The best part of the office was that the authorities of the two Koreas were allowed to discuss economic issues on a permanent basis. Meeting face-to-face is essential for in-depth dialogue. At the new office, the two sides would be able to talk about their reality and difficulty freely, while working together all the time. South Korean firms hoping to do business jointly with the North could also discuss new plans and ideas at the office through the government’s mediation. In this respect, the office was a very important place to vitalize inter-Korean economic exchanges. 
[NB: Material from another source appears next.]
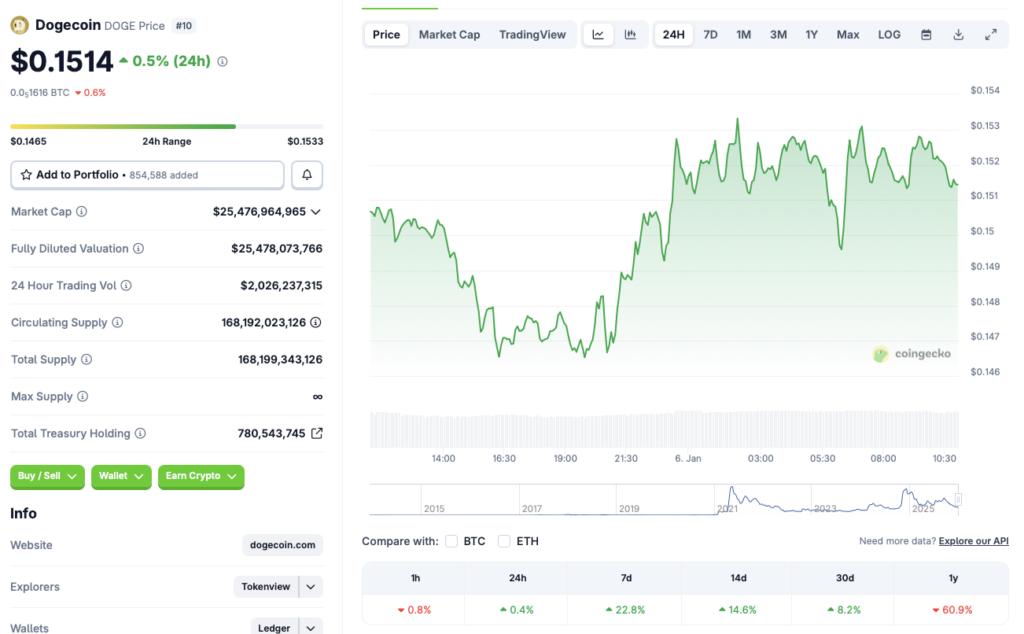Select the candlestick chart icon
Viewport: 1024px width, 634px height.
pos(630,33)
Designed to promote direct inter-Korean trade and investment, the office was the first permanent organization where officials from the South and the North worked together. They worked in the same building, face-to-face, and provided private businesses with information about trade with North Korea and relevant investment data. Some South Korean companies actually started their North Korea-related business through this office. 

As a result, the office emerged as an outpost for cross-border economic cooperation. The number of visitors to the office surpassed one-thousand, just seven months after its opening, and discussions for economic programs were held a whopping 775 times through August 2007. South and North Korea came to build mutual trust in the process. 
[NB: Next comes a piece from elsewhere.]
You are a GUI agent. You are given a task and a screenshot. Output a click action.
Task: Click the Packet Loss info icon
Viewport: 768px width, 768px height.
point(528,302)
While working together and meeting frequently, the two sides were able to build confidence. Economic experts from a number of South Korean government and economic agencies, including the Unification Ministry, the Korea International Trade Association, and the Korea Trade-Investment Promotion Agency, visited the office to talk with North Korean officials there and answer their questions. It turned out that North Koreans were totally ignorant of market economy mechanisms in South Korea. After extensive discussions, however, at least some North Korean economic officials were able to gain understanding of how it works.

The office was also the first example of a South Korean government agency located within the Gaeseong Industrial Complex in North Korea. Around 10 officials each from South and North Korea were stationed on the second and fourth floor, respectively, and liaison officers from the two sides held a meeting twice a day—one in the morning and the other in the afternoon—in the conference room on the third floor. In addition to official contact, they naturally mingled together in the same building on many other occasions. They would come to each other’s office for a cup of coffee or to borrow some paper. 
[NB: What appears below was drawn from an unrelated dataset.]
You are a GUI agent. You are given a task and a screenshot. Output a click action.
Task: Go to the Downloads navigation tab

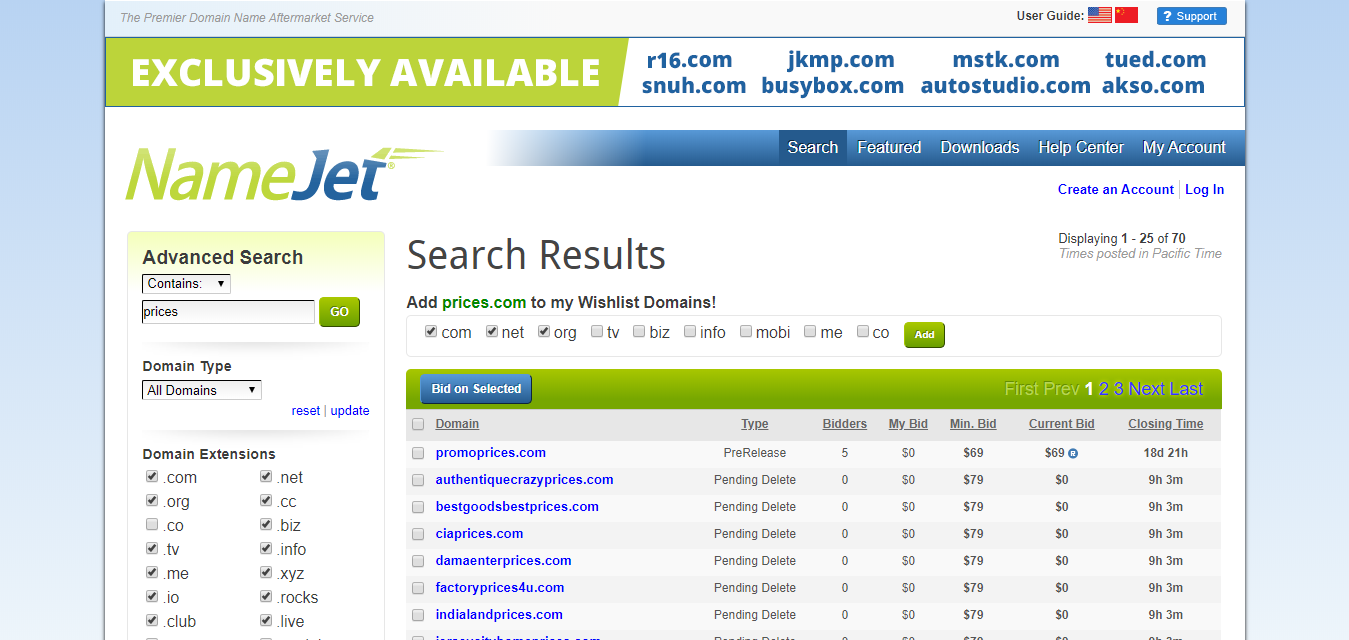[x=979, y=147]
On February 29, 2008, the facility was renamed the “Inter-Korean Exchange and Cooperation Consultation Office” to support bilateral exchanges in other areas as well, including society and culture, in a systematic way. However, the office hit an unexpected setback in 2008.  

…If the North Korean nuclear issue remains unresolved, it’s difficult for South Korea to expand the Gaeseong Industrial Complex. 

This is what then-South Korean Unification Minister Kim Ha-joong said. Taking issue with the remarks, North Korea demanded on March 24, 2008, that all South Korean officials withdraw from the office in 72 hours. On December 1 that year, Pyongyang reduced the number of daily border crossings and stopped South Korean tours to Gaeseong, citing the South Korean government’s decision to suspend the Mt. Geumgang tour program and cross-border proliferation of anti-Pyongyang leaflets by South Korean civic groups. The consultation office was also shuttered.

It resumed operation on September 7, 2009, but it was shut down again less than a year later when North Korea criticized the Seoul government for imposing economic sanctions against Pyongyang in response to the North’s torpedo attack on the South Korean warship Cheonan in March that year. Afterwards, the office was empty. Fortunately, however, it has come alive once again as a venue for inter-Korean discussions. Mr. Park says he feels Seoul and Pyongyang are taking a step closer to unification. 

At the joint liaison office, the two sides will hopefully discuss various ways to advance inter-Korean relations overall, in addition to economic, social and cultural exchanges. I believe Seoul and Pyongyang will revive their experiences and expertise based on prior experience at the consultation office, thus leading to effective management and great contribution towards advancing unification.